WHAT YOU WILL DO
Only the words of the entries are wanted, repeated exactly and without images.

Collected data entries:
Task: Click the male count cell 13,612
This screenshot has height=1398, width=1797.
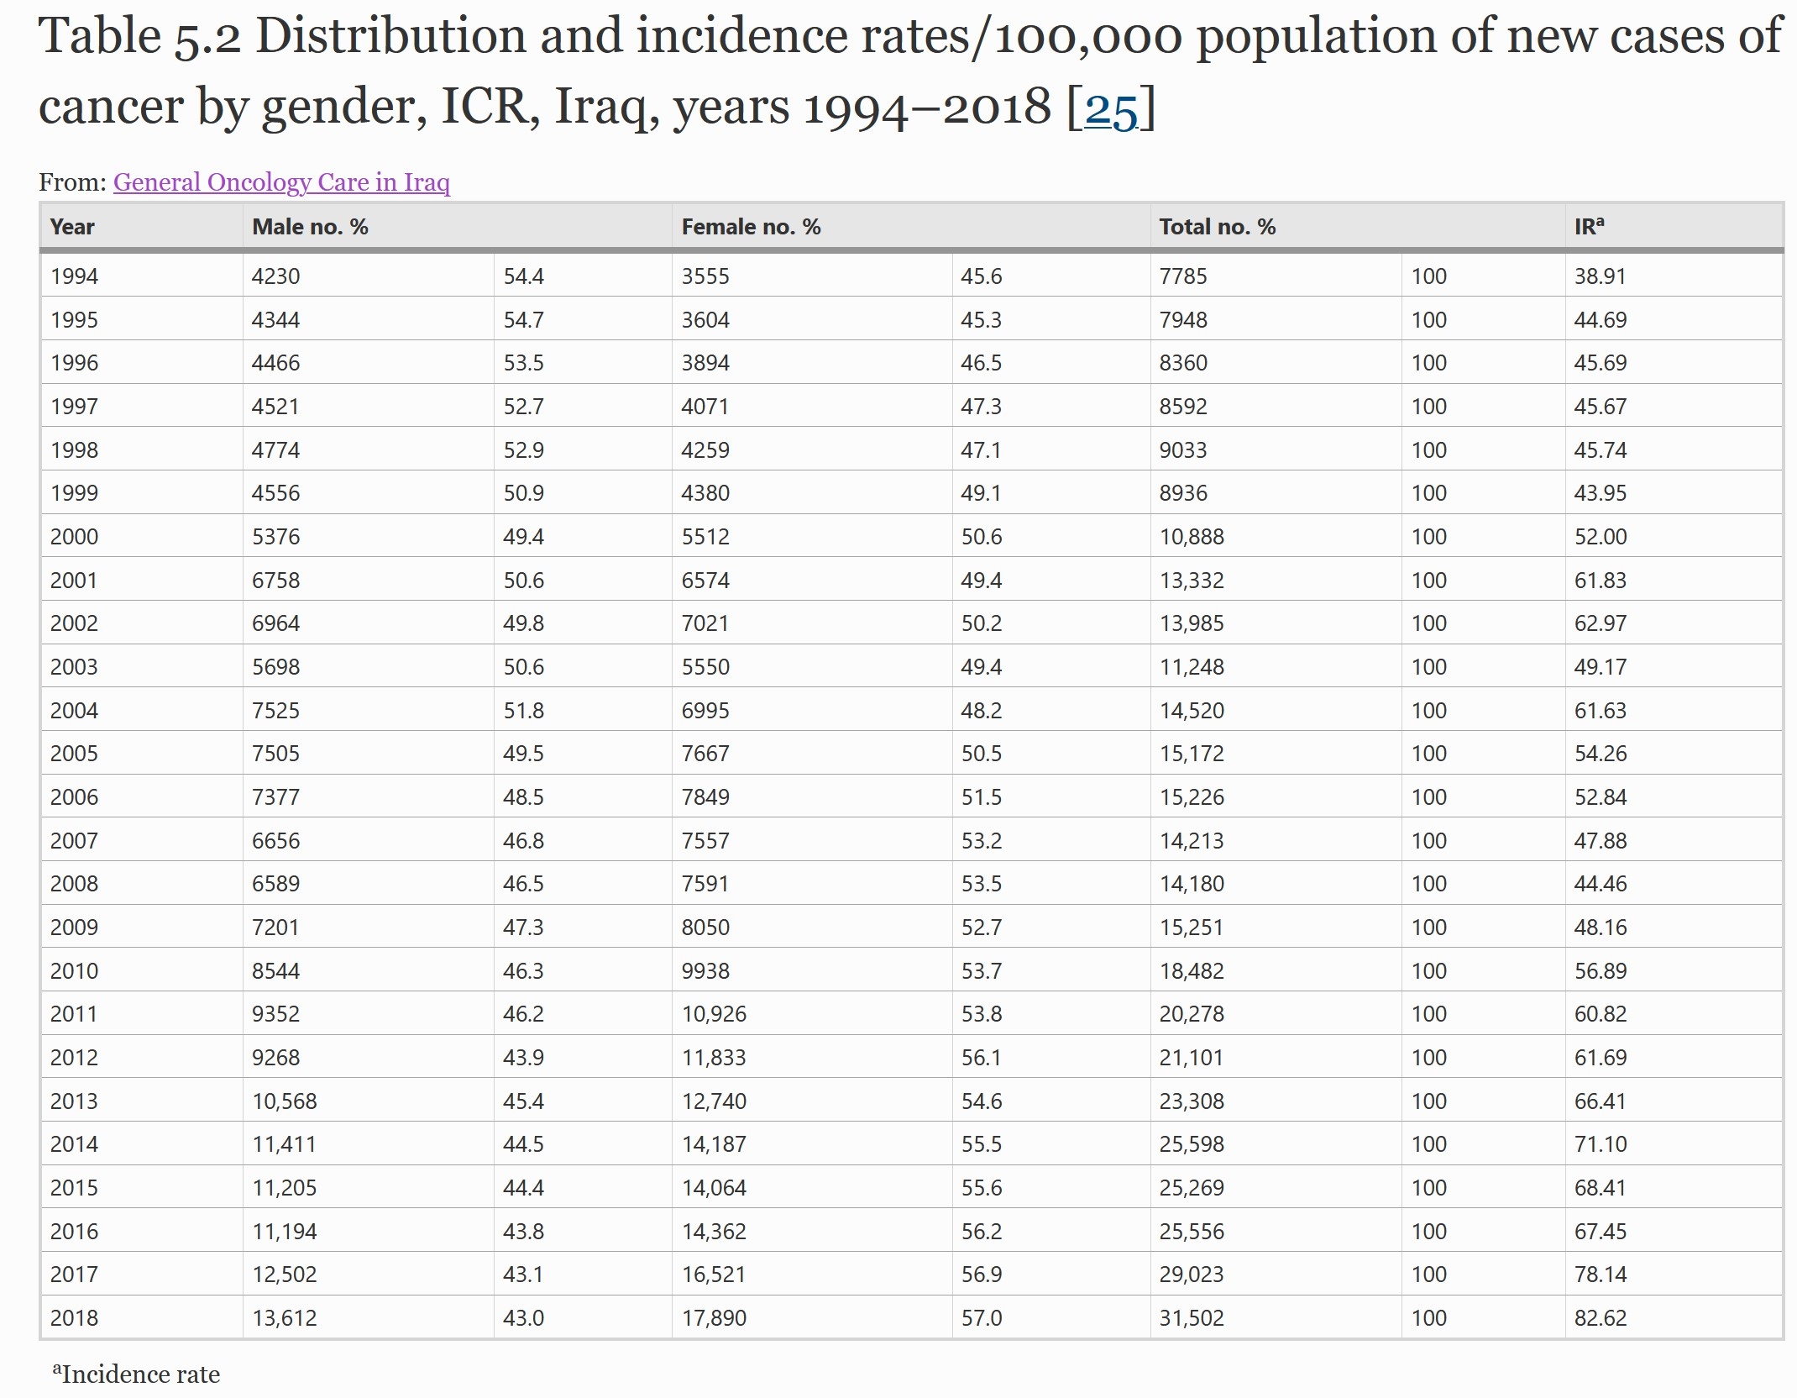Action: tap(285, 1317)
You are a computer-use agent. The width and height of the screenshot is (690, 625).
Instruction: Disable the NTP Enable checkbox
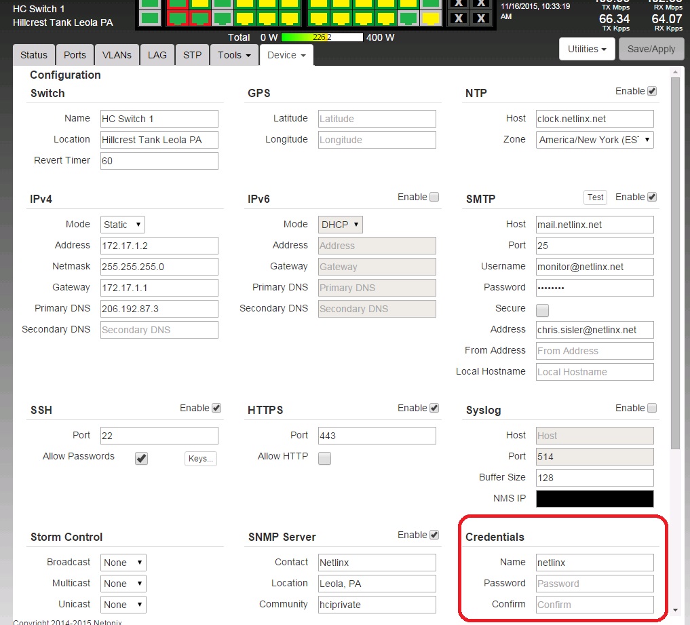coord(652,91)
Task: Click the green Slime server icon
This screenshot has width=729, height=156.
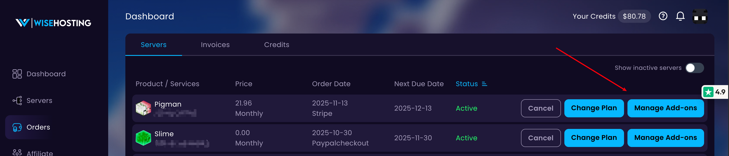Action: click(143, 138)
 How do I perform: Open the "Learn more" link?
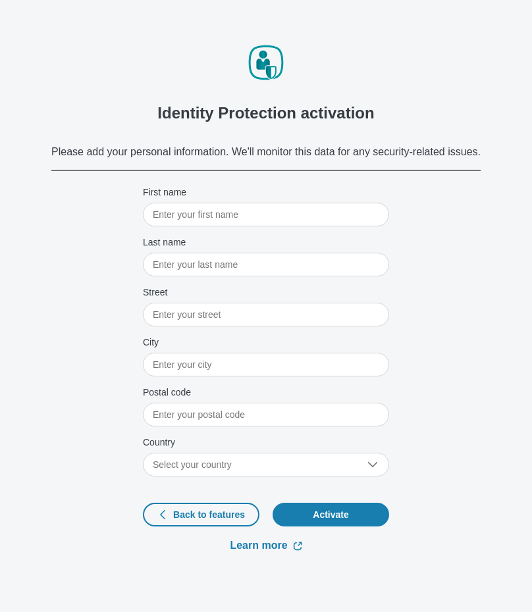[259, 546]
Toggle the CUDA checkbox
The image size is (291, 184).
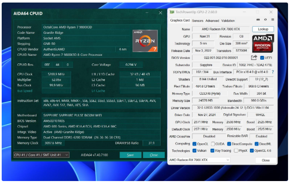coord(214,143)
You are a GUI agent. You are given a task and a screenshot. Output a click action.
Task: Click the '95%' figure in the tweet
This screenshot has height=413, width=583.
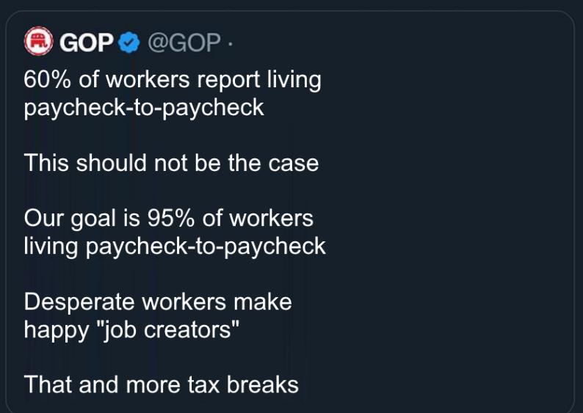click(x=170, y=218)
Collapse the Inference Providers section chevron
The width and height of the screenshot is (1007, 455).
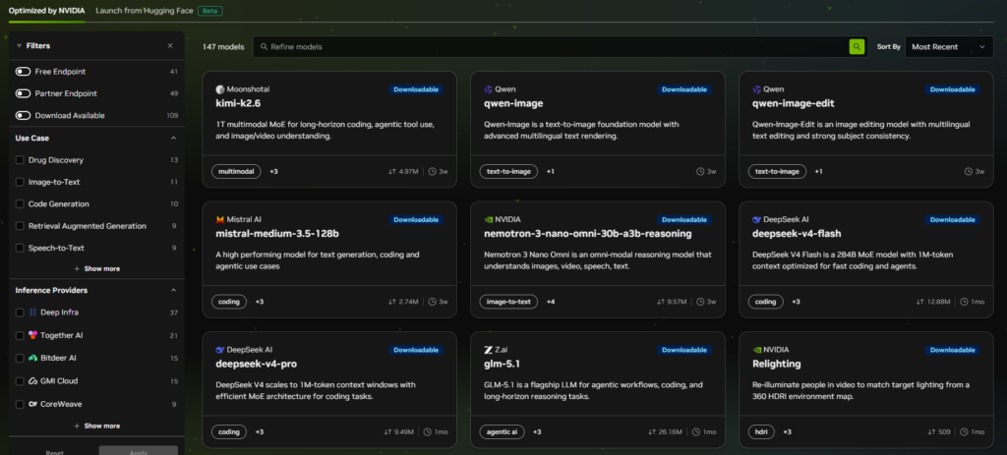pos(173,290)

RESULT FOR THIS TASK
Task: Click the male count cell 13,612
This screenshot has height=1398, width=1797.
Action: tap(285, 1317)
You are a computer-use agent. The width and height of the screenshot is (690, 625).
Instruction: Disable the NTP Enable checkbox
coord(652,91)
Task: Click the green Slime server icon
This screenshot has width=729, height=156.
Action: click(143, 138)
 How do I perform: Open the "Learn more" link?
[259, 546]
Toggle the CUDA checkbox
The image size is (291, 184).
coord(214,143)
You are a GUI agent. You are given a task and a screenshot. Output a click action.
Task: Click the '95%' figure in the tweet
This screenshot has height=413, width=583.
click(x=170, y=218)
Collapse the Inference Providers section chevron
The width and height of the screenshot is (1007, 455).
pos(173,290)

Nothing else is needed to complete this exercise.